10

20 4 4
                                    

Semua makhluk hidup yang ada di bumi butuh cinta,
Tapi jika cinta berujung menyakitkan,
kepada siapa ia akan pulang?



Matahari perlahan mulai terik saat seorang gadis duduk melamun di pinggir lapangan. Sedari tadi yang dilakukanya hanya diam sambil sesekali matanya menyapu ke seluruh lapangan.

Di depan sana terlihat beberapa siswa sedang berebut bola untuk dimasukkan ke dalam ring, berlomba lomba memperoleh skor terbanyak.

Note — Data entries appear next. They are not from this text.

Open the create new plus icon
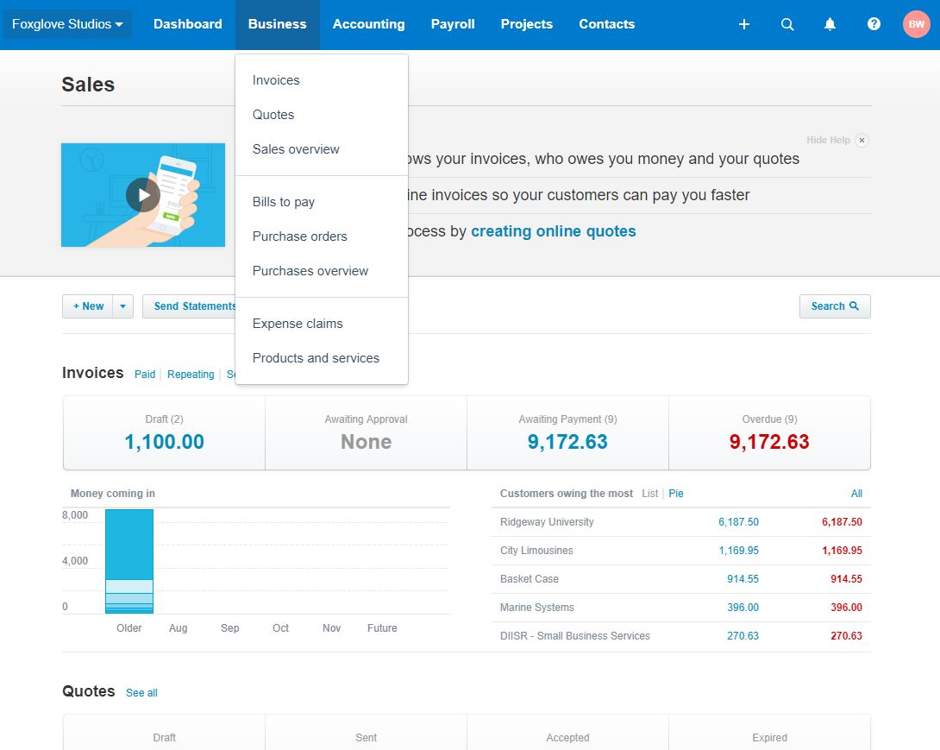The width and height of the screenshot is (940, 750). point(743,24)
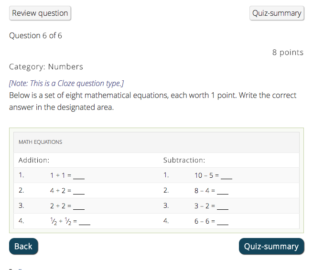Focus the answer blank for ½ + ½
Screen dimensions: 313x270
coord(85,222)
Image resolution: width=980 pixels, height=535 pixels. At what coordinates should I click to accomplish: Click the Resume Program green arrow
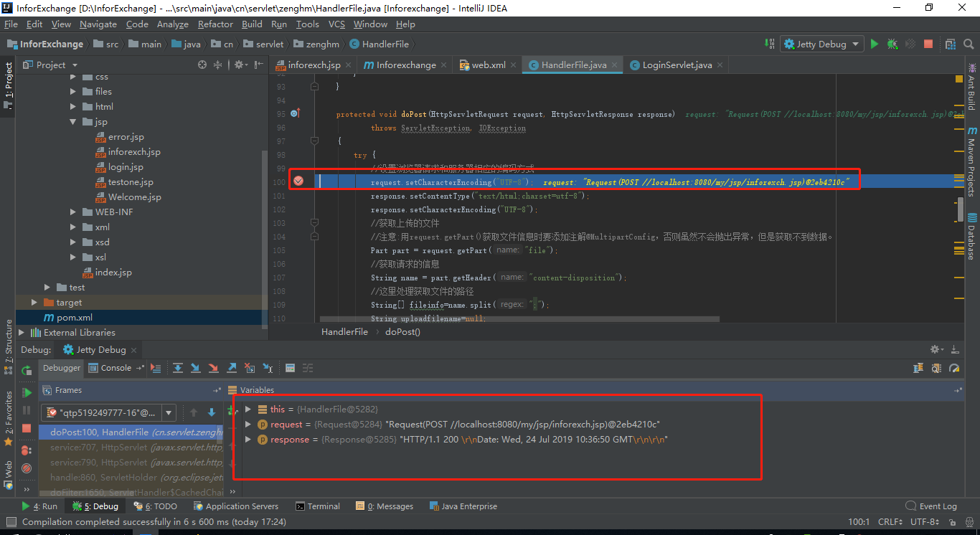coord(26,394)
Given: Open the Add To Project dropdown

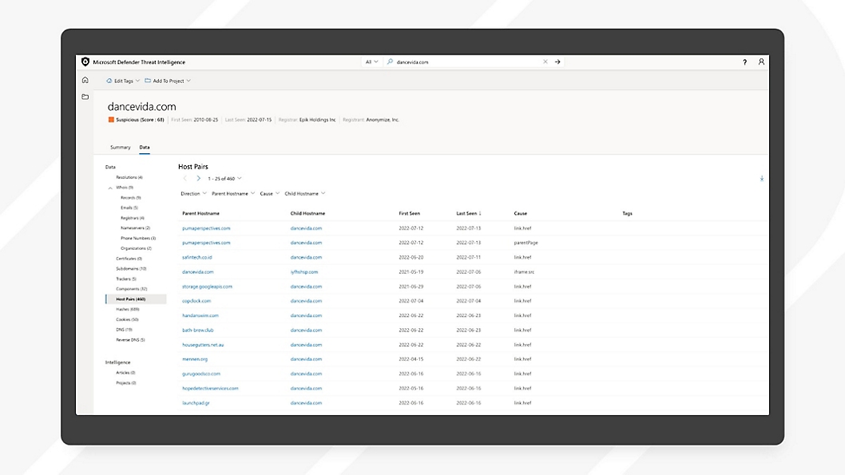Looking at the screenshot, I should [168, 81].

Di sebelah kanannya, sahabatnya, Beni, juga sedang asyik bertanding badminton dengan salah seorang teman sekelasnya.

Dan, gadis itu sama sekali tidak tertarik untuk bergabung.
Entah kenapa, pelajaran olahraga kali ini terasa sangat membosankan baginya.
Eh ralat, sebenarnya bukan hari ini saja.

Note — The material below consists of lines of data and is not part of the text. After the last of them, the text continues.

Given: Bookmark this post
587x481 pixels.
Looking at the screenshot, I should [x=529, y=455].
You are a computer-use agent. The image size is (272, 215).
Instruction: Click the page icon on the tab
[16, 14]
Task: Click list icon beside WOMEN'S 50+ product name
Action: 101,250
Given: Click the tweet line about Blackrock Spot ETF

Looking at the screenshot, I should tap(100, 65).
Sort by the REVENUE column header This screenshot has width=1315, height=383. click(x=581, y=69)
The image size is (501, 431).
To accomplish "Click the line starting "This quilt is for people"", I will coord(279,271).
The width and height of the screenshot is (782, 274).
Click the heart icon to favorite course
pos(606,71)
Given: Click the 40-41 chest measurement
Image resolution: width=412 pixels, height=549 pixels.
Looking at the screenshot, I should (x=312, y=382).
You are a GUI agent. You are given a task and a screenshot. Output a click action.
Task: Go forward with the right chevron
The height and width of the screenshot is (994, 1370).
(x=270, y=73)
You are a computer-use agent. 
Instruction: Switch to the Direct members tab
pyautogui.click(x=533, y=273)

Sedari kecil, Cinta memang kurang menyukai olahraga, ia ingat dulu saat ayahnya belum sesibuk sekarang, ia sering sekali diajak naik sepeda keliling komplek, atau biasanya pagi pagi sekali ayahnya akan membangunkannya untuk diajak lari pagi, tapi gadis itu selalu malas malasan, bahkan, ada kalanya ia menolak ajakan itu dengan alasan masih mengantuk.

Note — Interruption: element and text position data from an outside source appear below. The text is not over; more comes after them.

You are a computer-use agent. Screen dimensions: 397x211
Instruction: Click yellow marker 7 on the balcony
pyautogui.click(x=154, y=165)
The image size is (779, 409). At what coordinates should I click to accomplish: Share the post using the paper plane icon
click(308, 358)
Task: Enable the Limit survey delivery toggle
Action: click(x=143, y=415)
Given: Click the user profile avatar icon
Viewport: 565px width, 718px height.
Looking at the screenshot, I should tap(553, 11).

Dan sekarang, Cinta merasa sedikit menyesal pernah menolak ajakan ayahnya, karena semenjak kematian ibunya, dan kedatangan dua orang baru dirumahnya itu, ayahnya menjadi orang yang super sibuk. Jangankan mengajak lari pagi, sarapan bersama saja tidak pernah.

Dia jadi teringat kata kata ayahnya dulu, ayahnya pernah bilang, sesibuk apapun, ayahnya akan meluangkan waktu untuk mengajak Cinta berolahraga, katanya biar sehat, gak gampang sakit. Tapi sepertinya hal itu sudah tidak mungkin lagi dilakukan. Mungkin bisa dibilang mustahil untuk dilakukan, mengingat ayahnya yang tidak pernah ada di rumah.

Dan itu salah satu alasan utama mengapa gadis itu tidak menyukai olahraga. Jangankan suka, mengerti saja tidak. Cinta akui, ia lemah jika menyangkut olahraga. Materinya saja ia tak paham, apalagi jika disuruh praktek. Dia pasti akan memperoleh nilai paling kecil diantara teman sekelasnya.

Tapi walaupun begitu, biasanya gadis itu akan tetap bergabung.
Namun kali ini dia sama sekali tidak ada niat untuk bergabung.

Pikirannya masih dipenuhi dengan  sosok yang sama seperti semalam.

Ya, Barra.

Entah kenapa gadis itu belum bisa tenang jika belum mendapat kabar dari cowok itu. Dia juga bingung, kenapa dia harus sekhawatir itu pada orang yang baru saja dikenalnya?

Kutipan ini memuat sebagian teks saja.